## Directions
Report every line of the data where the string "width" appears.

## Input records
******

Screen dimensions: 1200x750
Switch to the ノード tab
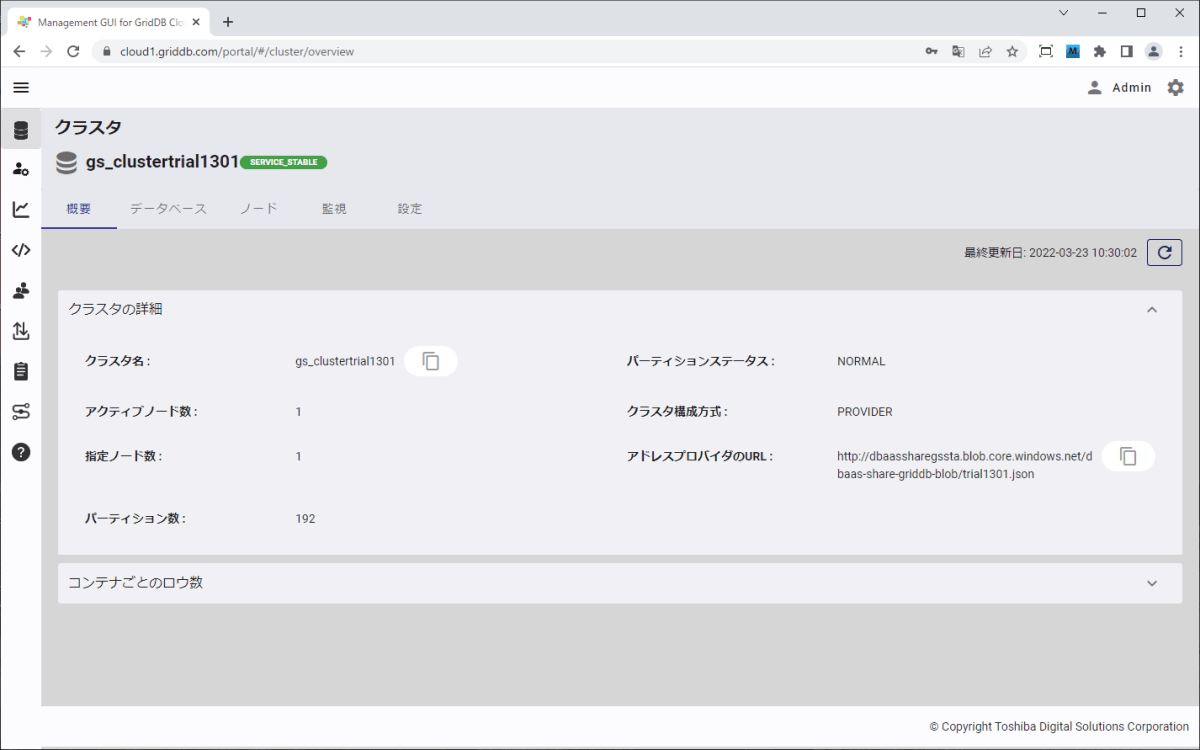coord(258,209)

******

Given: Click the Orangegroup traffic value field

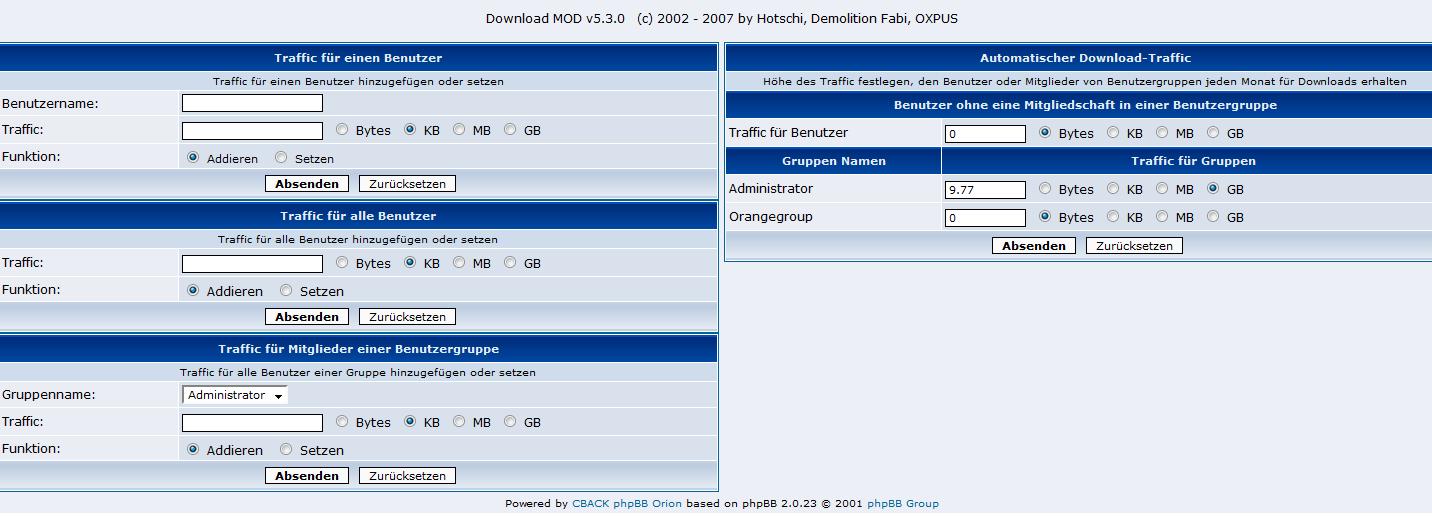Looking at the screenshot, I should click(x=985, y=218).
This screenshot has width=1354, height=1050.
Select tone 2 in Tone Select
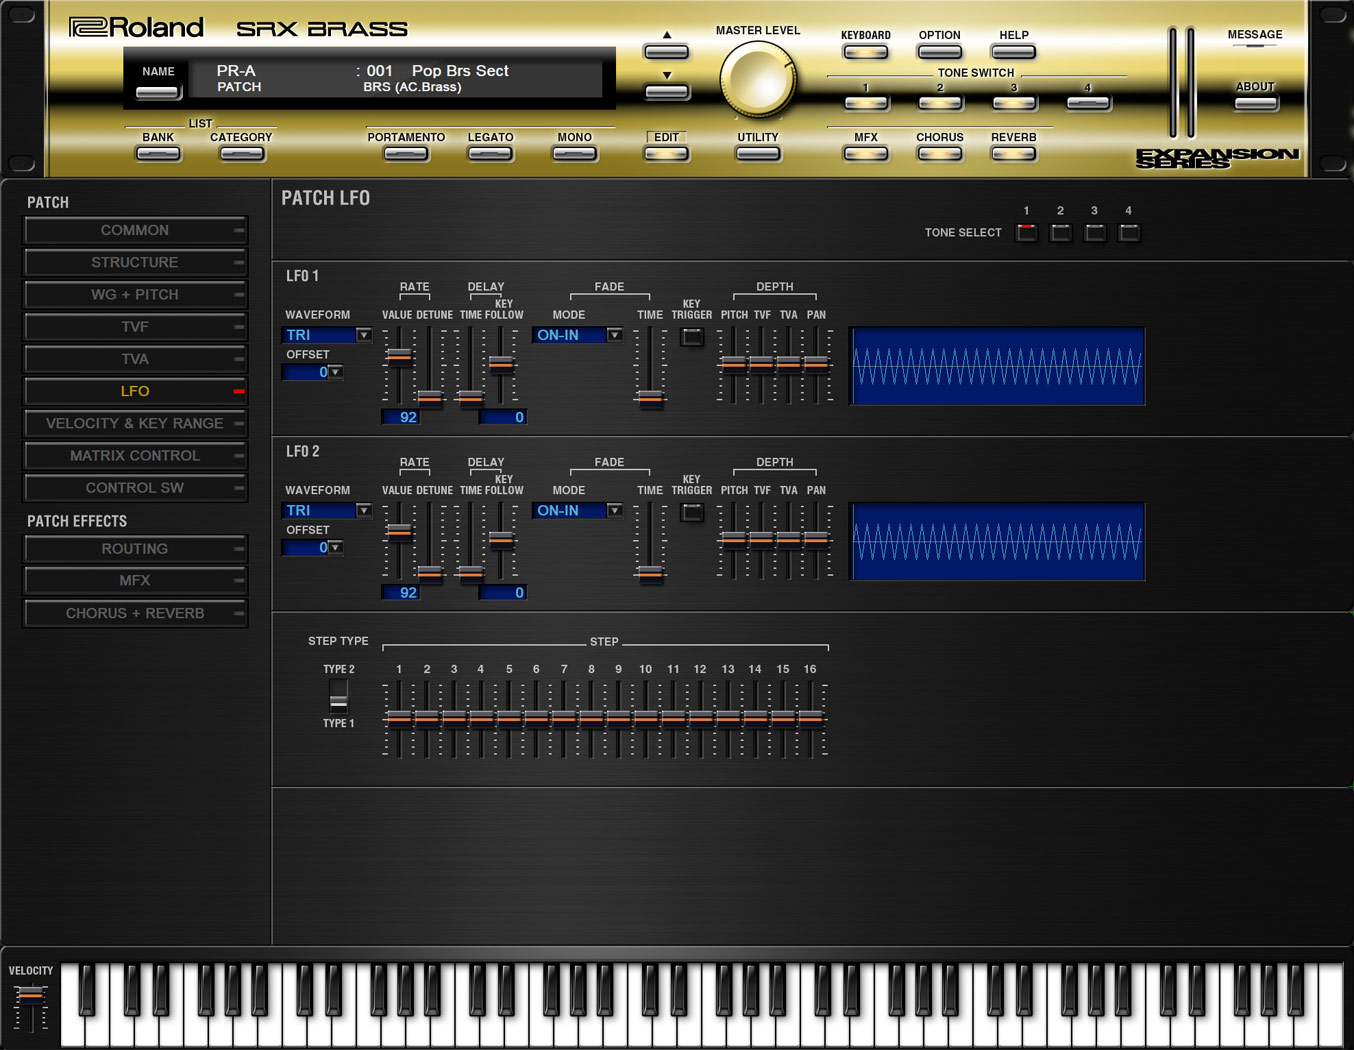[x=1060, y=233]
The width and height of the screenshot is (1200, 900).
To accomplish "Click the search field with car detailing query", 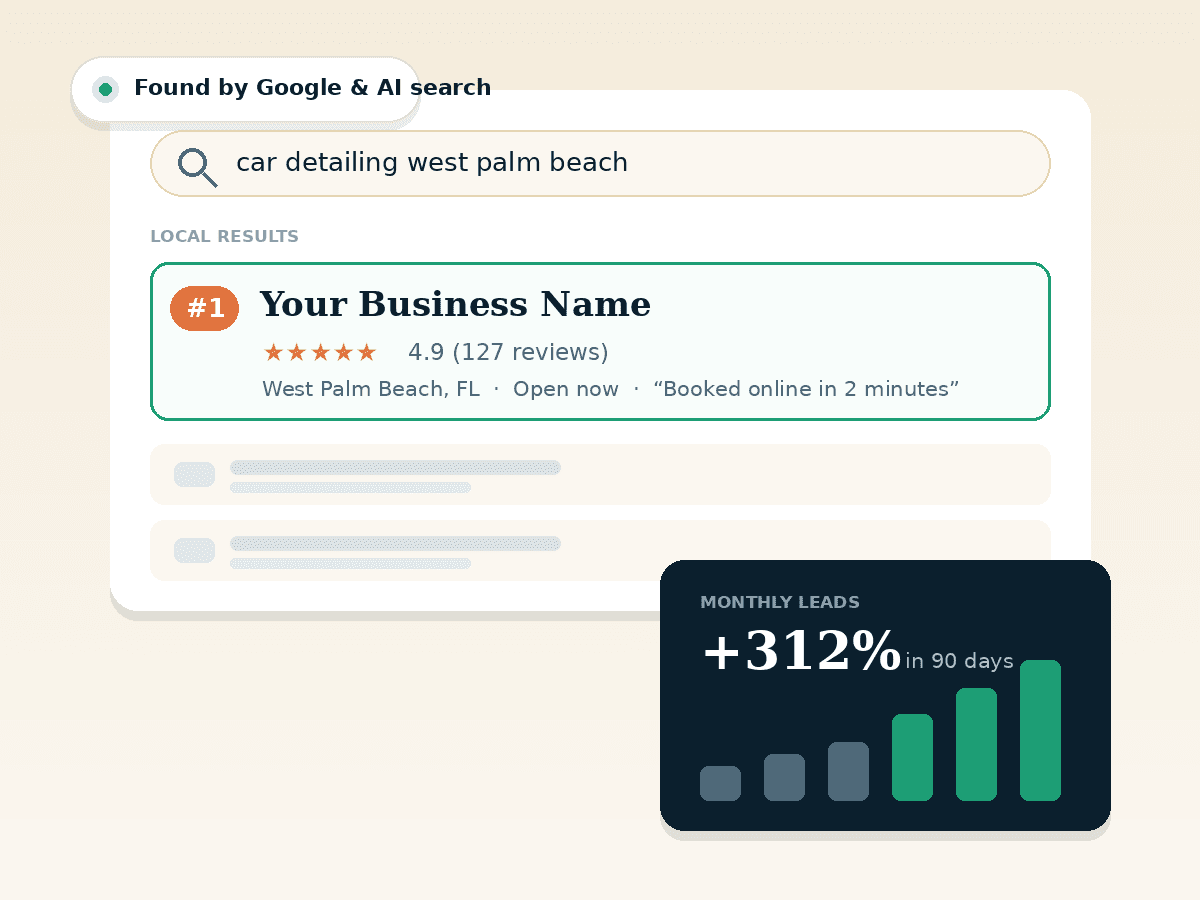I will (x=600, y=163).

******

## Exercise result
This screenshot has width=1354, height=1050.
The width and height of the screenshot is (1200, 900).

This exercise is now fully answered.